[TASK DIRECTIONS]:
Please turn the lines of all the items below into a numbered list, skipping any blank lines. Leave the pictures out of your answer.

** BEGIN RECORDS FOR THE TASK **

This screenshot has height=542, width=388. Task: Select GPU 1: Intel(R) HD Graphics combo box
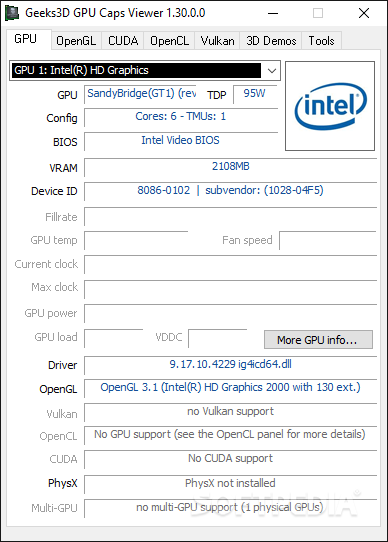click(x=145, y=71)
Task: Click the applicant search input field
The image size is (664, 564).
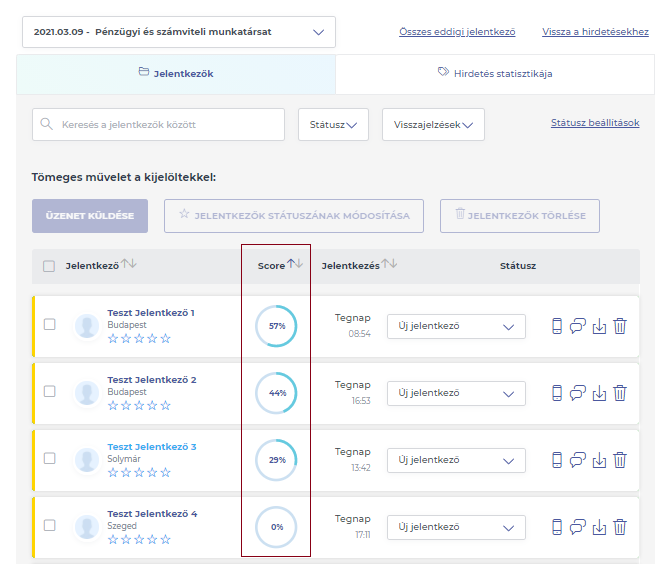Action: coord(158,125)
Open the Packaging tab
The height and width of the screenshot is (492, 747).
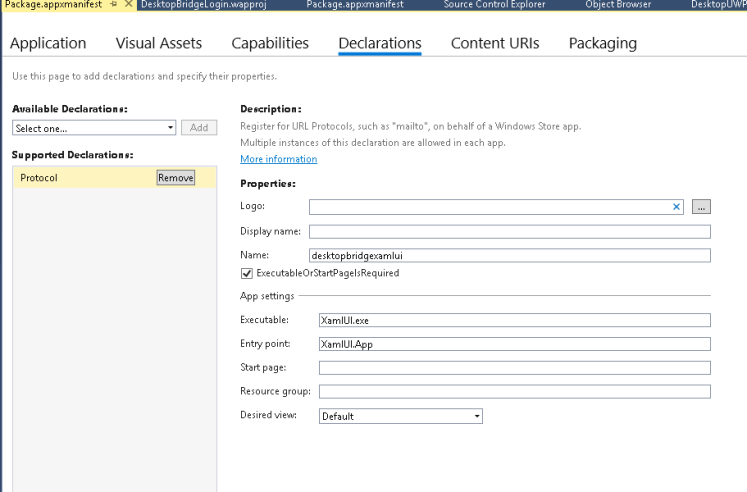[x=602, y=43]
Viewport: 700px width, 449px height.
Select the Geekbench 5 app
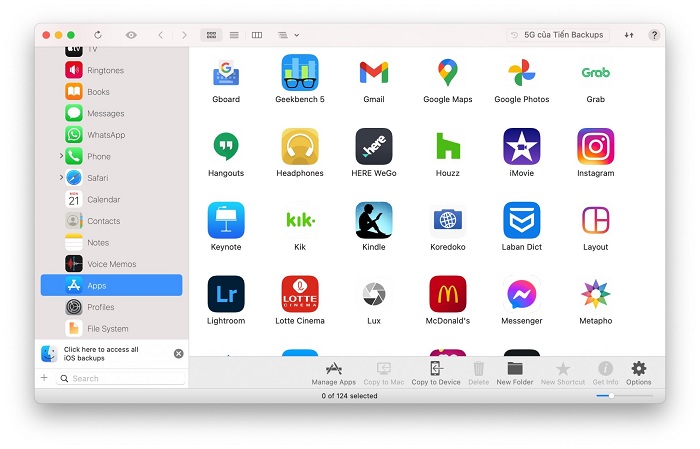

** END RECORDS FOR THE TASK **

[SOLUTION TO THIS TASK]:
1. This screenshot has height=542, width=388. Task: Select GPU 1: Intel(R) HD Graphics combo box
2. click(x=145, y=71)
3. Task: Click the applicant search input field
4. The image size is (664, 564).
5. Action: coord(158,125)
6. Open the Packaging tab
7. The height and width of the screenshot is (492, 747).
8. [x=602, y=43]
9. Viewport: 700px width, 449px height.
10. Select the Geekbench 5 app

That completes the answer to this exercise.